Below is the algorithm I am working with. I am to walk through the example (2,5) explaining what the algorithm does and what its worst-case runtime will be
function Do-something(a,b)
if b = 0 then
return 1
else if b is even then
x <- Do-something(a,b/2)
return x * x
else if b is odd then
x <- Do-something(a,(b-1)/2)
return x * x * a
end if
end function
Initially looking at the function I am confused as to if it will ever output anything other than 1 or a. Here is how I see (2,5) working.
(2,5) is entered, then is sent to b being odd. x is set to so-something(2,2)
(2,2) is entered and sent to even. x is set to DO-something(2,1)
(2,1) is entered and sent to odd. x is set to do_something(2,0)
Finally (2,0) is entered and 1 is returned. Now we are sent back to the original, in which was it returned is x * x * a. Or 1 * 1 * 2.
It's a recursive function. Every time it calls itself, it creates a new instance of all variables. So the major mistake in your run-thru is treating all occurrences of "$x$" as the same $x$, while in fact they are all different.
Here is how it's actually going to work on the input $(2,5)$.
Instance 1. $(2,5)$ is entered. Then it's sent to $b_1=5$ being odd. $x_1$ is set to $\operatorname{DoSomething}(2,2)$, which creates a new instance of the function and its variables.
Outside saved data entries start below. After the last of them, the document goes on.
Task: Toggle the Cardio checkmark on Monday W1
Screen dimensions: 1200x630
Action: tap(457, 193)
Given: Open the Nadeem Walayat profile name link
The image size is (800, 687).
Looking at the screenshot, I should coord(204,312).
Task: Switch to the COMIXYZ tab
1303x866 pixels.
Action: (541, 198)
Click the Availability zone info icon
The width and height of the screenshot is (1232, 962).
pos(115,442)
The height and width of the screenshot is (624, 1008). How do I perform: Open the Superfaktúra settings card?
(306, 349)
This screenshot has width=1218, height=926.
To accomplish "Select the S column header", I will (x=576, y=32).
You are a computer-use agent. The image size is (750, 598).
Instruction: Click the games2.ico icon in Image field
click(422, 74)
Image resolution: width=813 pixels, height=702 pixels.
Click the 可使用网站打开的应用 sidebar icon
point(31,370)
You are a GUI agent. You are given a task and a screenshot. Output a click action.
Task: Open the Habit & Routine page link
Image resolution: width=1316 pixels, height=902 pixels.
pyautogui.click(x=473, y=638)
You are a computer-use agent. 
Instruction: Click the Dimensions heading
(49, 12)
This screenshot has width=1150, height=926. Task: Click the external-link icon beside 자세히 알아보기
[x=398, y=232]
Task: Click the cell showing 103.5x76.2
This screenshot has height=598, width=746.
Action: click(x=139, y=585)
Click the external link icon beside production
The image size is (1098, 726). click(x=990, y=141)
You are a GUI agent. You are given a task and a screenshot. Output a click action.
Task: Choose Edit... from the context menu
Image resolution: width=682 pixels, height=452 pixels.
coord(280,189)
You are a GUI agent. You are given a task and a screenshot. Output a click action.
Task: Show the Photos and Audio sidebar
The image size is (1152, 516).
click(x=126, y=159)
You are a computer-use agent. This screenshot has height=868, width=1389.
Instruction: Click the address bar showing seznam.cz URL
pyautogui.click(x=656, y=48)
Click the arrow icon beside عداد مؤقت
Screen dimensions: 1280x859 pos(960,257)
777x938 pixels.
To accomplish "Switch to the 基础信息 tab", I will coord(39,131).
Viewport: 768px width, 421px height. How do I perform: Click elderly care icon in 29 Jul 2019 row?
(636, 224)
Instance 2. $(2,2)$ is entered. Then it's sent to $b_2=2$ being even. $x_2$ is set to $\operatorname{DoSomething}(2,1)$, which creates a new instance of the function and its variables.
Instance 3. $(2,1)$ is entered. Then it's sent to $b_3=1$ being odd. $x_3$ is set to $\operatorname{DoSomething}(2,0)$, which creates a new instance of the function and its variables.
Instance 4. Finally (except it isn't final yet), $(2,0)$ is entered and $1$ is returned. Returned where? That's where you made a mistake. It's returned back to $x_3=\operatorname{DoSomething}(2,0)=1$ of Instance 3.
Back to Instance 3. We're in the "$b$ is odd" case, and $x=x_3=1$. So this function returns $x\cdot x\cdot a=x_3\cdot x_3\cdot a=1\cdot1\cdot2=2$. And to where is this returned? It's returned back to $x_2=\operatorname{DoSomething}(2,1)=2$ of Instance 2.
Back to Instance 2. We're in the "$b$ is even" case, and $x=x_2=2$. So this function returns $x\cdot x=x_2\cdot x_2=2\cdot2=4$. And to where is this returned? It's returned back to $x_1=\operatorname{DoSomething}(2,2)=4$ of Instance 1.
Back to Instance 1. We're in the "$b$ is odd" case, and $x=x_1=4$. So this function returns … (you fill it in now). And since this was the original call of the function, this is the final output.
I hope this will help you see what this function actualy does.